TEXTO APRESENTADO:
- - - -
Folha de S. Paulo
No mesmo mês, duas concepções opostas de como
lidar com o crime organizado
Ações precisam ser multidimensionais, como
são as atividades das máfias
A sangrenta
operação policial promovida na semana passada pelo governador Cláudio
Castro foi a sua quarta desde 2021, quando ele passou a comandar o
estado do Rio de
Janeiro. Denominada Contenção, teve o mesmo intuito e seguiu o mesmo
roteiro das anteriores, delas diferindo apenas na multiplicação dos cadáveres
que deixou expostos.
Em todas elas, armamentos e munições foram apreendidos, prisões feitas —e muita gente morreu: 28 pessoas na Favela do Jacarezinho, em maio de 2021; entre 23 e 25 na Vila Cruzeiro, no mesmo mês do ano seguinte; 19 em julho de 2022, no Complexo do Alemão. Não há o mais remoto indício de que essas mortes tenham servido para diminuir o controle do crime organizado sobre aqueles territórios. Esse será o provável resultado da operação que, agora, custou a vida de mais de uma centena de pessoas, no Complexo do Alemão.
Duas semanas antes —e sem alarde—, o governo
do Rio Grande do Norte, com apoio da Senasp (Secretaria Nacional de Segurança
Pública), do Ministério da Justiça, realizou a Operação Território Seguro, na
zona oeste de Natal. Sem que se disparasse um tiro, houve apreensão de armas e
drogas, além de prisões. Agora, será instalado na área um conjunto de serviços
destinados a garantir aos moradores direitos civis básicos: mediação de
conflitos e acesso à Justiça; entrega de documentação pessoal; atendimento a
mulheres e crianças vítimas da violência;
regularização fundiária; melhoria do ambiente, com iluminação e coleta de lixo;
atendimento a jovens em situação de risco; policiamento permanente. Enfim, tudo
o que pode ser feito no âmbito do sistema de Justiça e da segurança pública.
- - - -
Entradas de dados salvas:
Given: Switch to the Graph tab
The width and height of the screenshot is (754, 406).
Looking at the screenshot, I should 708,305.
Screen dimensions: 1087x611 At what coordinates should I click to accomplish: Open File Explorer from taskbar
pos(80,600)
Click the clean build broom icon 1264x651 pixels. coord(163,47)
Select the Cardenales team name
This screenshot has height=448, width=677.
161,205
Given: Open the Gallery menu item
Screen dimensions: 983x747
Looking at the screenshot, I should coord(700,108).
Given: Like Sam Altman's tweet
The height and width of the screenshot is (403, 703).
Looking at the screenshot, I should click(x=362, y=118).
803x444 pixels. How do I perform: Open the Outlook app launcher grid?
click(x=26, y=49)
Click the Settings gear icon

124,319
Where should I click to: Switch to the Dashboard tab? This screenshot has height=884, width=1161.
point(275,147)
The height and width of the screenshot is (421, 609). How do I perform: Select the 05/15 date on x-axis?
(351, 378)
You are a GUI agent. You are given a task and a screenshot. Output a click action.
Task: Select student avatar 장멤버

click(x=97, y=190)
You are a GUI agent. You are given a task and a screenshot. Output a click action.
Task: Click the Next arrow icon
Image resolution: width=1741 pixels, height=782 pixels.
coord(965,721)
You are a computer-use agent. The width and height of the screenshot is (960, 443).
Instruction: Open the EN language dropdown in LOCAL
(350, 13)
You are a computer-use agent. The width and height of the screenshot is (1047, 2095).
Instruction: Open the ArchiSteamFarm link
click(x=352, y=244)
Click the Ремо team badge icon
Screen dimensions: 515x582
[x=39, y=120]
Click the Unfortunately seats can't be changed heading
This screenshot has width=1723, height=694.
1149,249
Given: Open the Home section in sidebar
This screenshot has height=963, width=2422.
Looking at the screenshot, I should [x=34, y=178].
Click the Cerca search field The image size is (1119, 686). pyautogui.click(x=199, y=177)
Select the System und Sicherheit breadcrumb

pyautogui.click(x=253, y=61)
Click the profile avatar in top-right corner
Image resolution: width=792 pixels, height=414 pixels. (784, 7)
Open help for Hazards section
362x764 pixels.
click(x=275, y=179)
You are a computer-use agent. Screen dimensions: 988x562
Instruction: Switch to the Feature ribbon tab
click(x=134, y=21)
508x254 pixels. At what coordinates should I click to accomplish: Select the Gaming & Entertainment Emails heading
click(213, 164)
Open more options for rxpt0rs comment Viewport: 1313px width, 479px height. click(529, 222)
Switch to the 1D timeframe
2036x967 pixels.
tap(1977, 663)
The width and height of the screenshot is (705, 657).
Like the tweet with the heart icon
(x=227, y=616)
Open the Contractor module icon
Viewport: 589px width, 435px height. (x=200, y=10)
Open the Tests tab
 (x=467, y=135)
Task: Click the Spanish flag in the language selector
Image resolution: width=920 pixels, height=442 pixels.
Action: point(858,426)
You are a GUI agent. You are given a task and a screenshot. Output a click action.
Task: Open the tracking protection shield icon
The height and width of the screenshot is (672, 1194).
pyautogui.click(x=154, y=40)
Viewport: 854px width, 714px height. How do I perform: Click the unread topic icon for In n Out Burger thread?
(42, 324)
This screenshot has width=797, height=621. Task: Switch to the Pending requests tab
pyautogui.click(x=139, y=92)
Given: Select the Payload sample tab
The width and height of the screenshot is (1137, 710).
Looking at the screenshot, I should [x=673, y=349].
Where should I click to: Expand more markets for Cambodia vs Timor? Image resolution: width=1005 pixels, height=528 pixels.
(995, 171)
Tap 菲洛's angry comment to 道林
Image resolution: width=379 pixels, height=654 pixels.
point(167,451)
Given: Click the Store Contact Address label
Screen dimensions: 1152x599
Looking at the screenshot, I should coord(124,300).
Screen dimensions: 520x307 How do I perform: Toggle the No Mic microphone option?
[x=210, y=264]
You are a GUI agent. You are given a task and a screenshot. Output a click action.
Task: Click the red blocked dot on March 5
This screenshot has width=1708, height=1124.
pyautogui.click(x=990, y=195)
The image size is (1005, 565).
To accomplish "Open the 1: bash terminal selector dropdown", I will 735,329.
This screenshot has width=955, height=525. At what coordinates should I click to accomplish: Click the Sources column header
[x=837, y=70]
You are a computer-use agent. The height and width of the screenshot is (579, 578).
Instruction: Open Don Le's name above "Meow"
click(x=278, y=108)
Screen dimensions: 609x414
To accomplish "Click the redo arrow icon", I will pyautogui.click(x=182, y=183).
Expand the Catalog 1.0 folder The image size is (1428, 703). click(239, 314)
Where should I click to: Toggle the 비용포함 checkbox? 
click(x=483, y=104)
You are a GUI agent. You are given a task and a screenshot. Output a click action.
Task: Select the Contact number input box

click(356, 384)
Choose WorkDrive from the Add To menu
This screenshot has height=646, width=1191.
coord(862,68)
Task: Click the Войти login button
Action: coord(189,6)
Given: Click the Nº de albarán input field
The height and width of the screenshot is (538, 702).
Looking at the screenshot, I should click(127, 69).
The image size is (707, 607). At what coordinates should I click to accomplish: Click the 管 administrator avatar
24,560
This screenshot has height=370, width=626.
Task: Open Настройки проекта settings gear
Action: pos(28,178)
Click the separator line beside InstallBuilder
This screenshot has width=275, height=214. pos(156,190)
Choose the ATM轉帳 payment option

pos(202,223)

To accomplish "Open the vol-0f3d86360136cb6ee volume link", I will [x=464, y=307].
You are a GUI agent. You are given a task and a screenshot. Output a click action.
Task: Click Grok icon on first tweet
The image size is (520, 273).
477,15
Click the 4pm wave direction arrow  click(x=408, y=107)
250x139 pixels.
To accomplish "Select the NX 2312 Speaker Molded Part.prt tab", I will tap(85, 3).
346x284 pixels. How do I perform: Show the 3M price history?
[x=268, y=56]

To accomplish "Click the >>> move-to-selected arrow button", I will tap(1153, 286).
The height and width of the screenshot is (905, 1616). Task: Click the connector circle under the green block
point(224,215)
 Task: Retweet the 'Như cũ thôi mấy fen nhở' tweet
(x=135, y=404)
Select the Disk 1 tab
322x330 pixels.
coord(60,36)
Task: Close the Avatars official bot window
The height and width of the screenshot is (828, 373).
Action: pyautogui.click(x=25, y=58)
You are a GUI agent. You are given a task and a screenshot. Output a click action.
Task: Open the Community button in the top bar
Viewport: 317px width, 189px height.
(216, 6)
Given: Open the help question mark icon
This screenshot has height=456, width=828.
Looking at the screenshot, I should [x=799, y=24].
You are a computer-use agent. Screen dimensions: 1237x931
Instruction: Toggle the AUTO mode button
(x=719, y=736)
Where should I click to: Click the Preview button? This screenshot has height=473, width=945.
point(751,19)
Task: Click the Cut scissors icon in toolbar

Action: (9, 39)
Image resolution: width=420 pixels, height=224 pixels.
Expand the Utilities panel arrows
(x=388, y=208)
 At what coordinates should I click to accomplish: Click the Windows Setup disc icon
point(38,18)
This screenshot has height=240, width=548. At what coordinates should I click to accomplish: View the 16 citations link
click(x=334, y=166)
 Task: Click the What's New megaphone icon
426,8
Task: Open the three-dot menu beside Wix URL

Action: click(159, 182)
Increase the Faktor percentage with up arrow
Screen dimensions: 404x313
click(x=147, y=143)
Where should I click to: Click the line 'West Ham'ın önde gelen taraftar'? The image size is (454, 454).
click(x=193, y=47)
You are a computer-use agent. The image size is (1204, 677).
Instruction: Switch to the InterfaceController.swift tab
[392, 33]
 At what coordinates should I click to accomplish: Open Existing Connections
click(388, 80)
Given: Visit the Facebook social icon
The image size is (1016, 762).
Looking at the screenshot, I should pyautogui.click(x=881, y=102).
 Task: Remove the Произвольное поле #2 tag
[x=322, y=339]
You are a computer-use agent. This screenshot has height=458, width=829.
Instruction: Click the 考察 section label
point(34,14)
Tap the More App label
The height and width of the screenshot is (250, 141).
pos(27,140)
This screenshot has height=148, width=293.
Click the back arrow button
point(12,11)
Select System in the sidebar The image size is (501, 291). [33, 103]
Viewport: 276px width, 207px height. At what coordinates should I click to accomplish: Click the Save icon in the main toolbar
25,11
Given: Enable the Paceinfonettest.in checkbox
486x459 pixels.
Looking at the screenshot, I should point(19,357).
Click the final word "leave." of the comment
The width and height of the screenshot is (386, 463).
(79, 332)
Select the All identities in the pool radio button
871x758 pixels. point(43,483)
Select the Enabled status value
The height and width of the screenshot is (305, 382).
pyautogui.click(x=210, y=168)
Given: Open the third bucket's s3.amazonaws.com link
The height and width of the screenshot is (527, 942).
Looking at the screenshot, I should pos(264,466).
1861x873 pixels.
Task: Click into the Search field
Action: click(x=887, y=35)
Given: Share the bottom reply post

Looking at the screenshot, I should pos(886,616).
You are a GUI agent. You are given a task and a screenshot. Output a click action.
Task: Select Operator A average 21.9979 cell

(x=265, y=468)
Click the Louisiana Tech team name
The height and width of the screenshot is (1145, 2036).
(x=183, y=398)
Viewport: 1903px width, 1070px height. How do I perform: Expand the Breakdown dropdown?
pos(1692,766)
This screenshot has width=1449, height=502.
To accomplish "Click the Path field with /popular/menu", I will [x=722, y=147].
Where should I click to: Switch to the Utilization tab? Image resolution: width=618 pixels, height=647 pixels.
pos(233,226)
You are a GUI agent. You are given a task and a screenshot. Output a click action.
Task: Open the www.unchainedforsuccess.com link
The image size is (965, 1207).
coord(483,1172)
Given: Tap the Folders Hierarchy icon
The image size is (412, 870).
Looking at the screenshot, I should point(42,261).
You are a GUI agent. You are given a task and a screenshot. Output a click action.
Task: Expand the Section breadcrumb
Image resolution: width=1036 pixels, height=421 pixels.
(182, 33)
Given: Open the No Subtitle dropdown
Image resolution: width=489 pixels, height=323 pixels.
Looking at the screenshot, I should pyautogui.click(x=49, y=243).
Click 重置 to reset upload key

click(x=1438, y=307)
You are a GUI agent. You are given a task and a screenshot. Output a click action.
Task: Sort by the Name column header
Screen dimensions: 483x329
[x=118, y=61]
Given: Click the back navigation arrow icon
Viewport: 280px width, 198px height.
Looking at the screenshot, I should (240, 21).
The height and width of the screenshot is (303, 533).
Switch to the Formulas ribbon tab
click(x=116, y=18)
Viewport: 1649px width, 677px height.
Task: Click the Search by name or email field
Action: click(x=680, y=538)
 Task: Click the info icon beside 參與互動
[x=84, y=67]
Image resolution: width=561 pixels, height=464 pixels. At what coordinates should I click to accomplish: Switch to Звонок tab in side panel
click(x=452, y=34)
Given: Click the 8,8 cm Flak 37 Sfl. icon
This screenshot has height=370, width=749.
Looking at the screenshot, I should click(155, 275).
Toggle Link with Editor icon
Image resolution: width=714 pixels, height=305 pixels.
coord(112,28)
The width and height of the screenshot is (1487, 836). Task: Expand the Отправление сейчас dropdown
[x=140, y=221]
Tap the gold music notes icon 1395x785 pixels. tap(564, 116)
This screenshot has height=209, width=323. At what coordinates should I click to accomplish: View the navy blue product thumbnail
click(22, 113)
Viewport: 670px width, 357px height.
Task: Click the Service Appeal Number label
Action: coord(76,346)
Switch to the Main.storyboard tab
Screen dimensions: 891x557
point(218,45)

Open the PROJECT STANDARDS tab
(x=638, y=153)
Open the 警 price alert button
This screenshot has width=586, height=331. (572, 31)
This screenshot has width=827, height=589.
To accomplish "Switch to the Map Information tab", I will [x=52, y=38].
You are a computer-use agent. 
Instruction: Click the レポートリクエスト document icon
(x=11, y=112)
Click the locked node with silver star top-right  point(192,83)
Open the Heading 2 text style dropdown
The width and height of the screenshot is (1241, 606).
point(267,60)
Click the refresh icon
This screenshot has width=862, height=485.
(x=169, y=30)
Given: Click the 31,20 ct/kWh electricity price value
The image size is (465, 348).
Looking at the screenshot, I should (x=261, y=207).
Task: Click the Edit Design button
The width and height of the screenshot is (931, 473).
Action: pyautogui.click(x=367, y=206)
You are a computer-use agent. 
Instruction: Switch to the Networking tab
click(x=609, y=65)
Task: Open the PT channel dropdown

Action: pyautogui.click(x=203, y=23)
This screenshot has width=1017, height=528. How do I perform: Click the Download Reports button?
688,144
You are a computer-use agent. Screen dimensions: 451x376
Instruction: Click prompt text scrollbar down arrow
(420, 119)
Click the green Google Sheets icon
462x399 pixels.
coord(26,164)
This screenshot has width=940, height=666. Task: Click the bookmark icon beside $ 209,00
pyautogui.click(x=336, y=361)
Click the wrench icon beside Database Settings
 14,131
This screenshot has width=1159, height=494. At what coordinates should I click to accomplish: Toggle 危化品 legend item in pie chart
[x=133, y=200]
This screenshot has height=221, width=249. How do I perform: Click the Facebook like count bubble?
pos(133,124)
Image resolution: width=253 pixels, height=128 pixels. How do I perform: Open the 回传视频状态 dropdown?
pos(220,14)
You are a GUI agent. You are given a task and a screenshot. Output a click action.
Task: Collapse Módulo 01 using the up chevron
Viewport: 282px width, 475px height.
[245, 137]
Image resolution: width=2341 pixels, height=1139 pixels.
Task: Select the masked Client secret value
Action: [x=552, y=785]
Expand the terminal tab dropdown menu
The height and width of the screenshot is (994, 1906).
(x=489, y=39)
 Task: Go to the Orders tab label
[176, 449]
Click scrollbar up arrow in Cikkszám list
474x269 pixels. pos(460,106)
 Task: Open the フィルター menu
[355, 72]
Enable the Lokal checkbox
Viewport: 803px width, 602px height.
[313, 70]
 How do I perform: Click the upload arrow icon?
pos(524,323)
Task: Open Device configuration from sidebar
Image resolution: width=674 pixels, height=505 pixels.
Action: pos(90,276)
- - - -
TAREFAS:
1. Diga se cada afirmação abaixo está de acordo com o artigo sobre crime organizado e justifique com as palavras exatas do artigo.
(a) A Operação Contenção foi a quarta operação de Cláudio Castro desde 2021.
(b) A Operação Território Seguro foi realizada na zona norte de Natal.
(c) Na Favela do Jacarezinho morreram 19 pessoas.
2. Responda às perguntas a seguir com base no artigo sobre crime organizado.
(a) Qual secretaria do Ministério da Justiça apoiou a operação em Natal?
(b) Em que mês e ano ocorreu a operação na Favela do Jacarezinho?
(c) Quantas pessoas morreram no Complexo do Alemão em julho de 2022?
3. Dê continuidade ao artigo sobre crime organizado a partir da última frase apresentada.
Os dados não têm relação alguma com o artigo sobre crime organizado.

RESPOSTAS:
1.
(a) Sim: "foi a sua quarta desde 2021".
(b) Não: "na zona oeste de Natal".
(c) Não: "28 pessoas na Favela do Jacarezinho, em maio de 2021".

2.
(a) A Senasp (Secretaria Nacional de Segurança Pública).
(b) Em maio de 2021.
(c) 19 pessoas.

3.
Assim, no mesmo mês, vimos duas concepções
opostas para enfrentar o controle do crime organizado em áreas urbanas onde
vivem os pobres. Uma delas recorre à força bruta, ao espetáculo sangrento, que
dá votos e normaliza a barbárie. A outra faz fé na coordenação
intergovernamental; na mobilização de sistemas de informações confiáveis; no
conhecimento acumulado por quadros da segurança pública e especialistas.
Em outra frente, a Operação Carbono Oculto
parece fundar-se também nesta racional estratégia de combate às organizações
criminosas. Ela é necessariamente multidimensional, tal qual as atividades das
máfias.
Dos exemplos de Território Seguro e Carbono
Oculto não se deve deduzir que o confronto armado possa ser sempre evitado. A
violência, irrecusável diante de organizações equipadas com armamento pesado,
não pode ser o primeiro e único recurso do Estado democrático nem pode ser
exercida sem protocolos claros.
O que tais exemplos parecem indicar é o
começo possível de uma alternativa de política eficaz e civilizada de
enfrentamento do crime organizado. Essa é uma construção de grande complexidade
por requerer mudanças nas leis e no comportamento de líderes políticos e grandes
burocracias públicas —as polícias, o Ministério Público e o sistema judicial e
penitenciário. Não está escrito que prospere. Pois, além de tudo o mais, exige
das lideranças clareza para separá-la da disputa eleitoral e coragem política
para conquistar a maioria que hoje aplaude a falida política de segurança da
extrema direita.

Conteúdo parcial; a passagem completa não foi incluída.